La decadencia del movimiento sindical venezolano y la devaluación continua de nuestra moneda se originan en 1983 y coinciden con el bicentenario del nacimiento de Simón Bolívar. En los años ochenta también se instala una crisis política,económica y social sin precedentes en la región. Por supuesto, la dirigencia sindical también entró en crisis, pero lo peor estaba por venir, con unos militares y aventureros resentidos y ávidos de poder que identificaron a los sindicatos como un peligro para sus planes. Con el predicador de mentiras Hugo Chávez, electo presidente en 1998 montado en una ola de populismo, se retó al movimiento sindical, obligando a los sindicatos y gremios a legitimarse en elecciones por las bases. El resultado fue una gran derrota para Chávez y sus candidatos encabezados por Aristóbulo Isturiz. Este escenario, hizo que la oposición política y Fedecámaras hicieran una alianza con la CTV para intentar la salida de Chávez. El 11 de Abril del 2002 una gigantesca ola de protesta popular hizo correr a Chávez y sus cómplices, lamentablemente, el momento histórico no fue entendido por algunos sectores visibles de la oposición y de los intelectuales, amalgamados con los errores cometidos por Pedro Carmona Estanga.
En diciembre de 2002 fue convocado por Fedecámaras, la oposición y la CTV un paro indefinido, lo que trajo como consecuencia el despido de decenas de miles de trabajadores petroleros. Desde ese momento el movimiento sindical que había derrotado a Chávez un año antes, perdía su fuerza y el apoyo de los trabajadores y fue desapareciendo paulatinamente la contratación colectiva.

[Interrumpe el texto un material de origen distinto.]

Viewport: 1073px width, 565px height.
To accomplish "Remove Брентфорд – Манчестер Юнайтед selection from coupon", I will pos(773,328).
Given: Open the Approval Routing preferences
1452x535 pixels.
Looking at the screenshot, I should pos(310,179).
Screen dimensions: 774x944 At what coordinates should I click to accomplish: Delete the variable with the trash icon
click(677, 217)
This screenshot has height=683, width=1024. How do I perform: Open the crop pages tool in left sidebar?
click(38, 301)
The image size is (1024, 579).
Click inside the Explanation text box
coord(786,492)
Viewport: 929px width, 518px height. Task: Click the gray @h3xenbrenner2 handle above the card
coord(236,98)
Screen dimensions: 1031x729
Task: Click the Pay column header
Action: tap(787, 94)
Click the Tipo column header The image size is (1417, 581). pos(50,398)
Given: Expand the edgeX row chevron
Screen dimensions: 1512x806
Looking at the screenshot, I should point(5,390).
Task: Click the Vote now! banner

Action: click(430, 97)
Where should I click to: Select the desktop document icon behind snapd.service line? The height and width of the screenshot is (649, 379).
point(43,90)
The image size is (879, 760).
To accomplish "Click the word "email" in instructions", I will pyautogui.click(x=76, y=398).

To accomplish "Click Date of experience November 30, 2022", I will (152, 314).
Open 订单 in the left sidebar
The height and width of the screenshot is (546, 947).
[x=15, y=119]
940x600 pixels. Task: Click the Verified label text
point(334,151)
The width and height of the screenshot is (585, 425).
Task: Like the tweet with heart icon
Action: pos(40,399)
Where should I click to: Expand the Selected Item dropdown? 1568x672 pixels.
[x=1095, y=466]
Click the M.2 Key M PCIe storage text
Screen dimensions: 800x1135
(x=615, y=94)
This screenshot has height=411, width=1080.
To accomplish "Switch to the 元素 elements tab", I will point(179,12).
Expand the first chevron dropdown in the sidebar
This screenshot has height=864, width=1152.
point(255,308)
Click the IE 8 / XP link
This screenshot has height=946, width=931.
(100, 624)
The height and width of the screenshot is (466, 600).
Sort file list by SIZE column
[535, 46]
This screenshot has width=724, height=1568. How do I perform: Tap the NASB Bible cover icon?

Desde 2003 hasta hoy el poder político y económico chavista es quien decide en materia laboral. Sin embargo, debemos reconocer que el movimiento sindical ha resistido y lucha por una revisión a fondo de sus liderazgos. Los verdaderos líderes de base siguen luchando y derrotando en las fábricas a los candidatos patronales, quienes siguiendo los lineamientos políticos partidistas se niegan a reconocer los resultados de las elecciones en los sindicatos.
Este 1ro de mayo debemos promover un sindicato NO domesticado, NO alineado con las prácticas antilaborales y menos ser un peón del poder político y económico. Un sindicato genuino, donde los trabajadores sean los que tengan el poder y no permitir que sus directivos actúen con lineamientos políticos-económicos de otros sectores del país. Al sindicalismo se le presenta una oportunidad de refrescarse, de reinventarse, de refundarse y ser el protagonista de los cambios que están por venir.
Trabajadores a la calle por un nuevo sindicalismo
No más sindicatos domesticados. ¡Autonomía y lucha!